Dossier : IMM-5456-17

Référence : 2018 CF 656

[TRADUCTION FRANÇAISE]

Ottawa (Ontario), le 25 juin 2018

En présence de madame la juge Gagné

ENTRE :

RICARDO GONZALEZ MARTIN

demandeur

et

LE MINISTRE DE LA CITOYENNETÉ ET DE L’IMMIGRATION

défendeur

JUGEMENT ET MOTIFS

I.  Énoncé des faits

[1]  M. Ricardo Gonzalez Martin est un citoyen du Mexique âgé de 27 ans, qui vit au Canada depuis septembre 2009. Il a d’abord bénéficié d’un visa de visiteur, qui a été prolongé jusqu’en janvier 2011, mais est sans statut depuis. Ses deux frères aînés et leurs familles respectives vivent au Canada. Ses deux parents étant décédés, il n’a plus de famille immédiate au Mexique.

[2]  M. Martin conteste la décision d’un agent d’immigration de rejeter sa demande de résidence permanente au Canada fondée sur des considérations d’ordre humanitaire. Les facteurs d’ordre humanitaire pris en compte par l’agent d’immigration étaient la réunification de la famille, la preuve psychologique, l’établissement au Canada et l’intérêt de la nièce et des neveux de M. Martin.

II.  Décision contestée

[3]  L’agent d’immigration a d’abord souligné que le demandeur avait prolongé sans autorisation son statut de visiteur et qu’il travaillait sans autorisation depuis plusieurs années. Bien que son comportement traduise un mépris du régime d’immigration canadien, l’agent d’immigration a noté que les éléments de preuve documentaire démontrent que le demandeur est un employé efficace et fiable et qu’il pourrait obtenir une étude d’impact sur le marché du travail et un permis de travail avant de revenir au Canada dans le futur.
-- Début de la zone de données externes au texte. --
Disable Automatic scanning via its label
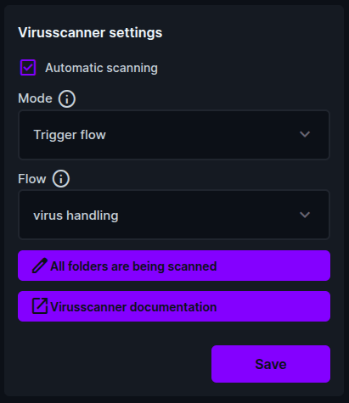This screenshot has height=403, width=349. point(101,68)
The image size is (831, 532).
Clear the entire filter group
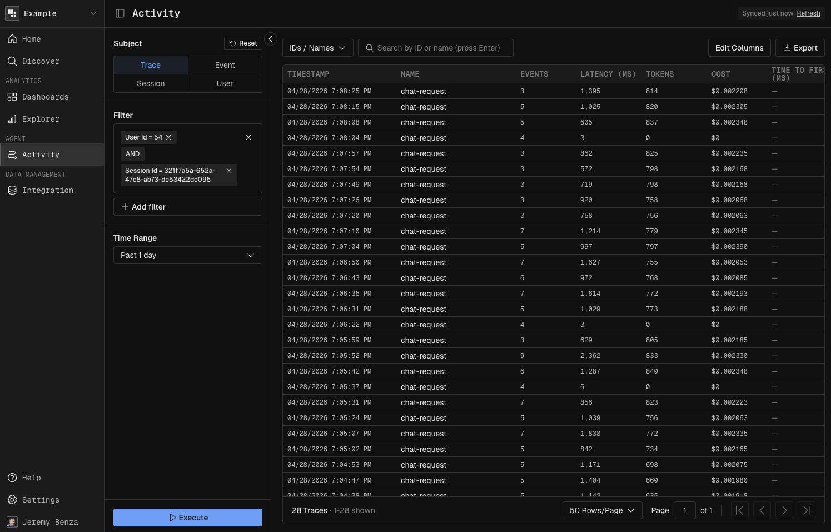point(248,137)
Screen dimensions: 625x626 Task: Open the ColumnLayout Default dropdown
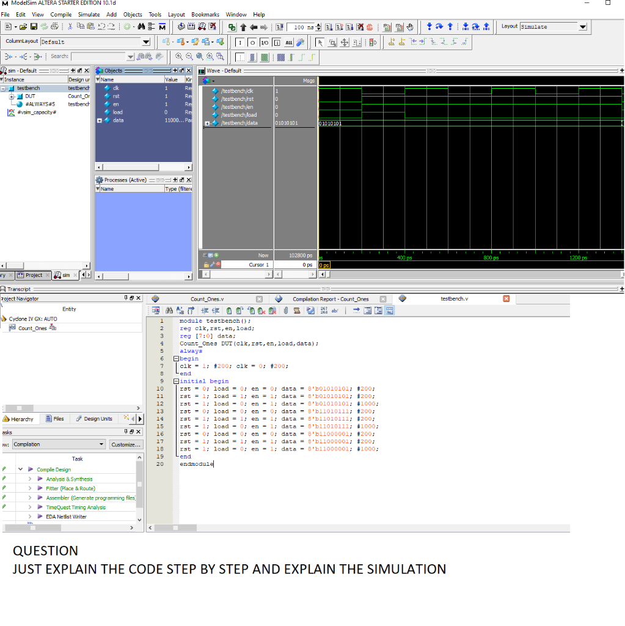(145, 42)
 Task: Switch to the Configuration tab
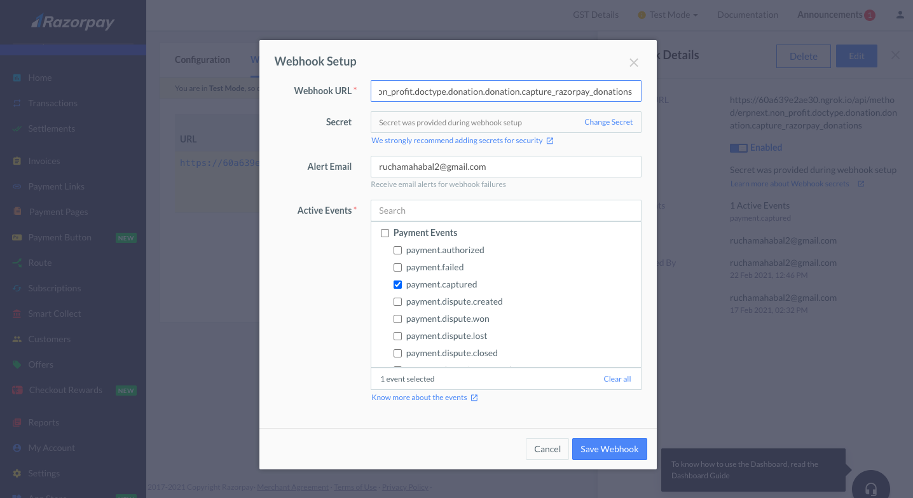[x=202, y=59]
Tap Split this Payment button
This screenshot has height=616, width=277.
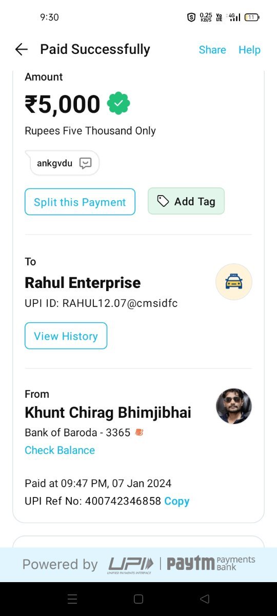click(80, 202)
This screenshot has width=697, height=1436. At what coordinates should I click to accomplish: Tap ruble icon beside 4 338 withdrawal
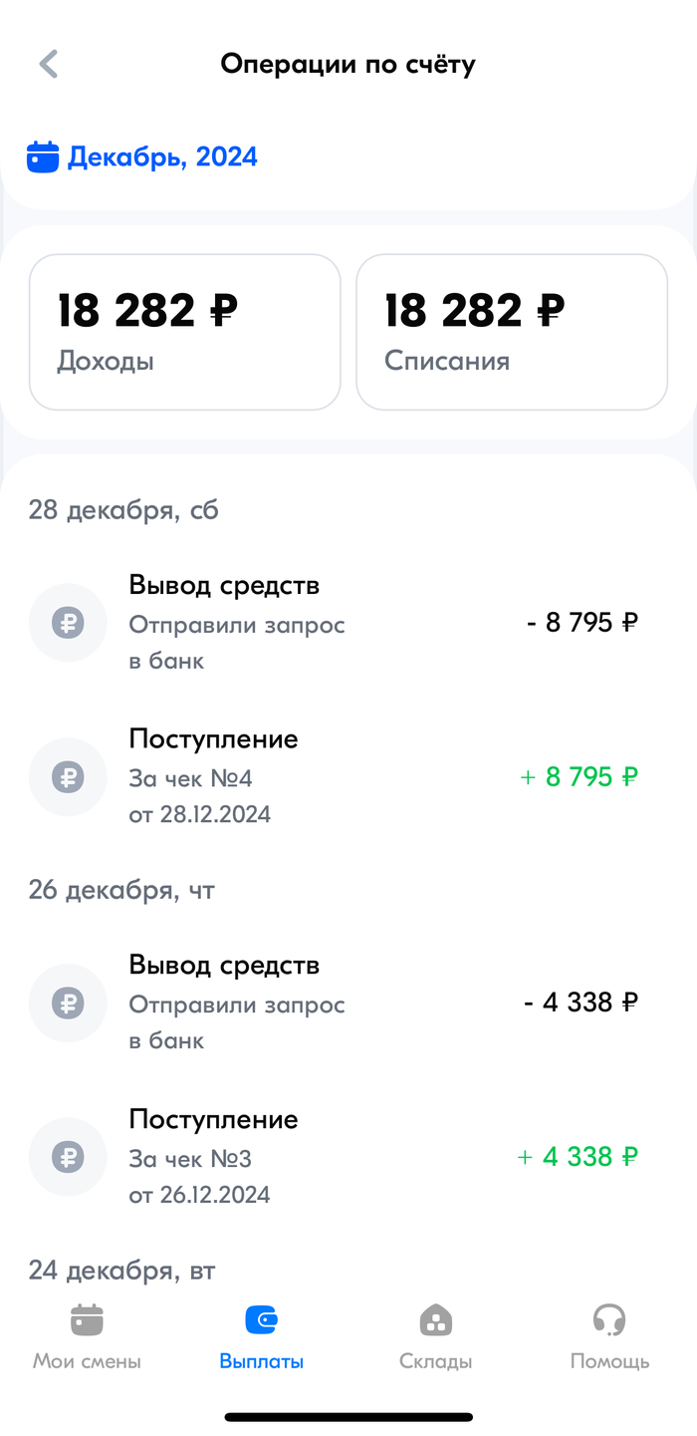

[4]  L’agent d’immigration a admis que le demandeur entretient des liens importants au Canada et que ces relations seraient affectées si le demandeur devait retourner au Mexique. Ses deux frères sont résidents permanents au Canada, son père est décédé lorsqu’il était enfant et sa mère est décédée en 2014; par conséquent, le demandeur n’a plus de famille au Mexique. Reconnaissant la situation, l’agent d’immigration a néanmoins conclu que les liens avec sa famille pourraient être maintenus par l’intermédiaire de courriels, d’appels vidéo et d’appels téléphoniques, et le demandeur pourrait visiter ses frères au Canada dans le futur. L’agent d’immigration a fait remarquer que de toute façon, le demandeur ne vit pas dans la même ville que ses frères et qu’ils doivent faire un trajet en voiture pour se visiter.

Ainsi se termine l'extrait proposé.